GPT-5’s prose is still pretty rough, and anyone with two functioning eyes and a slice of a human soul should still be able to suss out artificial intelligence-generated text pretty easily. This isn’t a watershed moment for LLMs, and it’s beginning to look like that day might never come. There’s an inherent messiness to the way humans write: our sentences are varied in structure, some paragraphs are clearer than others, and most good writers try to establish a connection with their audience through some kind of rhetoric or literary device. Human-written prose is concise and matter-of-fact when it can be and long-winded when it matters. We use repetition, adverbs, and contractions without even thinking. Writing by humans isn’t perfect, and that’s what makes it inherently human.

AI-generated writing is too perfect. When it tries to establish a connection with the reader, perhaps by changing its tone to be more conversational and hip, it sounds too artificial. Here’s a small quote from a GPT-5 response that I think illustrates this well:

If you want, I can give you a condensed “master chart” that shows all the major tenses for regular verbs side-by-side so you can see the relationships and re-use the patterns instead of memorizing each one from scratch. That way, you’re memorizing shapes and connections, not 100+ isolated forms.

Maybe some less-experienced readers can’t tell this is AI-generated, but I could, even if I didn’t know it was beforehand. The “If you want…” at the beginning of the sentence comes off as artificial because ChatGPT overuses that phrase. It ends almost every one of its responses with a similar call to action or request for further information. A human, by contrast, may structure that sentence like this: “I could make a ‘master chart’ to show a bunch of major tenses for regular verbs to memorize the connections between the words rather than the isolated forms.” Some people, perhaps in more informal or casual contexts, may omit the request and just give a recommendation. “I should give you a master chart of major tenses.” ChatGPT, or any LLM, does not vary its style like this, instead aiming for a stoic, robotic, “I am trained to assist you” demeanor.

ChatGPT writes like a highly enthusiastic, drunk-on-coffee personal assistant. I don’t think that’s a personality or something coded into its post-training, but rather a consequence of ChatGPT’s existence as an amalgamation of all the internet’s text. LLMs write based on the statistically likely next word in a sentence, whereas humans convert their thoughts into words in their language based on their existing knowledge of that language. Math is always right, whereas human knowledge and thoughts aren’t, leading to the natural human imperfections expected in prose. While ChatGPT’s sentence structure is the most correct way to word a passage after studying every text published on the internet, humans don’t worry about what is correct — they simply translate their (usually rough) thoughts into words.

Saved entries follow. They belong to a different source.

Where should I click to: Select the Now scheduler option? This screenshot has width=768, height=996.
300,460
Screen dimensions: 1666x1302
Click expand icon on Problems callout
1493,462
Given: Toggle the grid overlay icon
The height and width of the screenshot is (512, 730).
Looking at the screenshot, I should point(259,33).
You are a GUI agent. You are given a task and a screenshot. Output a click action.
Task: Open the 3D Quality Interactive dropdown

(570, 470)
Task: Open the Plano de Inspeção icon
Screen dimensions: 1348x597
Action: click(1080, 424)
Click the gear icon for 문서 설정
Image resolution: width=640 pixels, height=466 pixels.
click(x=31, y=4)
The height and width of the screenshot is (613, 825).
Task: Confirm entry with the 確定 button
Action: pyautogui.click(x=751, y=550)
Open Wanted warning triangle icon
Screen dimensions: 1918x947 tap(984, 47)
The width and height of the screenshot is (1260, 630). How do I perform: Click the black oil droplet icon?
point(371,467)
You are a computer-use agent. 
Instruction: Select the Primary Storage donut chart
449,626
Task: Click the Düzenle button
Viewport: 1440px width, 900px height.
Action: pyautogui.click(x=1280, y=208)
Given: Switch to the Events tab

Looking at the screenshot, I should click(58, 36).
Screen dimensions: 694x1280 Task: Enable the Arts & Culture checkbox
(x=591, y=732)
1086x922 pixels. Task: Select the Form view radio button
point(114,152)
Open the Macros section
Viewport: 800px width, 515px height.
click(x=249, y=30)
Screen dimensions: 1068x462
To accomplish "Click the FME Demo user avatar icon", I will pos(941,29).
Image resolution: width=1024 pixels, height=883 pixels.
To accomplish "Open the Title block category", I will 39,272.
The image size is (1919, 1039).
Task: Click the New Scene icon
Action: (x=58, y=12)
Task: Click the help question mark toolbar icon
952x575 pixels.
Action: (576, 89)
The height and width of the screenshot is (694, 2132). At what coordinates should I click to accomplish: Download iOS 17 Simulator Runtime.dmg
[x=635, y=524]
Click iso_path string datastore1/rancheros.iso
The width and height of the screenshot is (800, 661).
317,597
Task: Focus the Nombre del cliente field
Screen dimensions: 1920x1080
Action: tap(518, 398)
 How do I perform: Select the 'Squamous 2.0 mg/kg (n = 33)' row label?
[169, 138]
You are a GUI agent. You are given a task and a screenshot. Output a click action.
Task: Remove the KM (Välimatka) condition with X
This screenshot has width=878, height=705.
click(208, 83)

All of this is to say that GPT-5 doesn’t meaningfully change the calculus of when to use an LLM. It’s still not perfect at coding, it may make up numbers sometimes, and its prose reads unnaturally. But I think it’s even better at reasoning, especially when researching on the web, which has always been the primary reason I use ChatGPT. No other chatbot came close to ChatGPT before GPT-5, and they’re certainly all way behind now. While it may pale in comparison to Google Search in some rare cases — which I’m happy to point out — ChatGPT is the best web research tool on the market, and I find that GPT-5 is reliable, fast, and thorough when I use it to search. In that regard, I tend to agree with Altman: GPT-5 is the best model for doing what ChatGPT has historically been the best at.

What OpenAI hasn’t invented on Thursday is a digital God or anything similar. This is not artificial general intelligence or a computer that will replace all people. It’s yet another iteration of the LLMs that have captivated the world for nearly three years. I bet that in a few weeks, Google or Anthropic will pipe out another “World’s Best Language Model” and we’ll be having this conversation yet again. Until then, OpenAI should be proud of its work.